- [WHAT YOU WILL DO]: Each record must be printed again exactly as given.

Extracted records:
# # # # #
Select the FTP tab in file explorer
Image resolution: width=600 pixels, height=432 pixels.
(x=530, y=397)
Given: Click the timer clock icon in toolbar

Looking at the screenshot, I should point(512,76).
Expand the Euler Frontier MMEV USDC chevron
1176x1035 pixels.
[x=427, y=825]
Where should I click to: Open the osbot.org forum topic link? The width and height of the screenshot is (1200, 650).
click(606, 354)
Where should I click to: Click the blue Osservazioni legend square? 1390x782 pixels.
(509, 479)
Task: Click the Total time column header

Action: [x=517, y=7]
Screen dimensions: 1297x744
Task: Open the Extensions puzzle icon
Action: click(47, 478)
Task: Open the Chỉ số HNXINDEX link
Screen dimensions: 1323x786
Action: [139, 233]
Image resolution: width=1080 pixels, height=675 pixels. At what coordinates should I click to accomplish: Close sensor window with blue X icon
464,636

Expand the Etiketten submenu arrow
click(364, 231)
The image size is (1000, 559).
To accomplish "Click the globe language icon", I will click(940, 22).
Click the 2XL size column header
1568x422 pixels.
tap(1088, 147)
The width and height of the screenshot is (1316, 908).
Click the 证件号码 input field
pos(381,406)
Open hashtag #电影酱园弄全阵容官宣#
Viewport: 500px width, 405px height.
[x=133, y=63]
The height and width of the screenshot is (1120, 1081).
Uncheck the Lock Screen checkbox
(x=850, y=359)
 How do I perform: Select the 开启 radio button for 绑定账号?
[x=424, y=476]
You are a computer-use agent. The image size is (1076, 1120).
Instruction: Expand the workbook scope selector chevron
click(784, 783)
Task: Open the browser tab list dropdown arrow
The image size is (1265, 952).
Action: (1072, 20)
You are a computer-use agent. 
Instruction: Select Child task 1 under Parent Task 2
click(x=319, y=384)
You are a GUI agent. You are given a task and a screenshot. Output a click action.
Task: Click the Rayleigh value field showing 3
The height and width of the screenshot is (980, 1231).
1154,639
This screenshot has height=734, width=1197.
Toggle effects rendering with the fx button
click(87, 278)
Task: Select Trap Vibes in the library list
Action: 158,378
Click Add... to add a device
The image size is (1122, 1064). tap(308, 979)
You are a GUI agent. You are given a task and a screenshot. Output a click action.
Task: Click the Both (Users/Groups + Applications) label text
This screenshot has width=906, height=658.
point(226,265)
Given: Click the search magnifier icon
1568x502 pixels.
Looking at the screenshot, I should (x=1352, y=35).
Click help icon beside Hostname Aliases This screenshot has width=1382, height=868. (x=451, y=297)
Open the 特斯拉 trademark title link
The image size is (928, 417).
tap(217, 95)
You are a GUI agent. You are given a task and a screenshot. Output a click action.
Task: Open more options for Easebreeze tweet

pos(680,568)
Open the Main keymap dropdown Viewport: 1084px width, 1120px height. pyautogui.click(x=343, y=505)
# # # # #
- [ANSWER TO THIS PROBLEM]:
Select the FTP tab in file explorer
Image resolution: width=600 pixels, height=432 pixels.
(x=530, y=397)
Given: Click the timer clock icon in toolbar

Looking at the screenshot, I should point(512,76).
Expand the Euler Frontier MMEV USDC chevron
1176x1035 pixels.
[x=427, y=825]
Where should I click to: Open the osbot.org forum topic link? The width and height of the screenshot is (1200, 650).
click(606, 354)
Where should I click to: Click the blue Osservazioni legend square? 1390x782 pixels.
(509, 479)
Task: Click the Total time column header

Action: [x=517, y=7]
Screen dimensions: 1297x744
Task: Open the Extensions puzzle icon
Action: click(47, 478)
Task: Open the Chỉ số HNXINDEX link
Screen dimensions: 1323x786
Action: [139, 233]
Image resolution: width=1080 pixels, height=675 pixels. At what coordinates should I click to accomplish: Close sensor window with blue X icon
464,636

Expand the Etiketten submenu arrow
click(364, 231)
The image size is (1000, 559).
To accomplish "Click the globe language icon", I will click(940, 22).
Click the 2XL size column header
1568x422 pixels.
tap(1088, 147)
The width and height of the screenshot is (1316, 908).
Click the 证件号码 input field
pos(381,406)
Open hashtag #电影酱园弄全阵容官宣#
Viewport: 500px width, 405px height.
[x=133, y=63]
The height and width of the screenshot is (1120, 1081).
Uncheck the Lock Screen checkbox
(x=850, y=359)
 How do I perform: Select the 开启 radio button for 绑定账号?
[x=424, y=476]
You are a computer-use agent. The image size is (1076, 1120).
Instruction: Expand the workbook scope selector chevron
click(784, 783)
Task: Open the browser tab list dropdown arrow
The image size is (1265, 952).
Action: (1072, 20)
You are a computer-use agent. 
Instruction: Select Child task 1 under Parent Task 2
click(x=319, y=384)
You are a GUI agent. You are given a task and a screenshot. Output a click action.
Task: Click the Rayleigh value field showing 3
The height and width of the screenshot is (980, 1231).
1154,639
This screenshot has height=734, width=1197.
Toggle effects rendering with the fx button
click(87, 278)
Task: Select Trap Vibes in the library list
Action: 158,378
Click Add... to add a device
The image size is (1122, 1064). tap(308, 979)
You are a GUI agent. You are given a task and a screenshot. Output a click action.
Task: Click the Both (Users/Groups + Applications) label text
This screenshot has width=906, height=658.
point(226,265)
Given: Click the search magnifier icon
1568x502 pixels.
Looking at the screenshot, I should (x=1352, y=35).
Click help icon beside Hostname Aliases This screenshot has width=1382, height=868. (x=451, y=297)
Open the 特斯拉 trademark title link
The image size is (928, 417).
tap(217, 95)
You are a GUI agent. You are given a task and a screenshot. Output a click action.
Task: Open more options for Easebreeze tweet

pos(680,568)
Open the Main keymap dropdown Viewport: 1084px width, 1120px height. pyautogui.click(x=343, y=505)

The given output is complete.